Postoperative Pain Management

After oral surgery, your jaw and gums are going to be sore. A certain amount of pain is to be expected, and depending on the procedure you had done, that amount can vary significantly. This is coupled with your ability to deal with pain. Some people handle pain well, others not so much, and of course certain people handle certain kinds of pain better than others. But there are some signs that are universal, and you should not have to deal with too much postop pain.

What is postoperative care?

When you get oral surgery done, you will receive a long list of things to do and things to not do. While the things to do section is aimed your personal comfort with the assumption that you will be in some amounts of postop pain, the things not to do section is to be taken seriously regardless of postoperative pain. They are there as a preventative measure, to make sure nothing goes wrong. In fact, most cases of postoperative pain, postoperative swelling and postoperative bleeding are caused by not paying attention to the do not section of the post operative instructions. 

Postoperative infection and the blood clot

The worst possible thing that can happen is that the extraction site, implantation site, or the gums around the stitches contract some sort of bacterial infection. This bacterial infection can come about as a result of not following the hygiene regulations, but it can also come about from neglecting some of the do nots on your post operative instructions. For instance, if you eat diary after an extraction, even though it says specifically not to, the bacterial cultures in the dairy may colonize your wound. 
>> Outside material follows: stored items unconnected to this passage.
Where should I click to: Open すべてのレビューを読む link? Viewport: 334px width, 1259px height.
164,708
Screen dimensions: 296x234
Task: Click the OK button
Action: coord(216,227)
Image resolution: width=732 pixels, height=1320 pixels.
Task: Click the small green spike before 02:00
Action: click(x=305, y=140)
Another important thing to mention is the bloodclot. After extraction or any serious damage to the gums, they form a blood clot. It is absolutely imperative that the bloodclot not be moved or disturbed, because if it is, you can expect the worst pain in your life. The blood clot is all that is there to prevent the formation of dry socket. 

Pain management postop

If you are feeling pain after 72 hours, you are definitely in trouble and need to see a dentist. But during that time, you may not want to be in pain, so take pain medication like ibuprofen or paracetamol for the first three days, or until there are any sore and swollen parts. Your doctor should have prescribed something stronger as well, just in case. If you still feel pain or have a swelling, there are several things to do. One is to desensitize the area, and clove oil works very well for this. Buy some at a health food store, put it on a rag and apply it very gently to the area. The area should go numb fairly quickly. Check if you still have your blood clot. If not, go to the dentist immediately. Gargle with salt water if you think that you may have a bacterial infection, or if you feel any itching around the site. Do not gargle if you have a blood clot, as this may remove or dislodge it.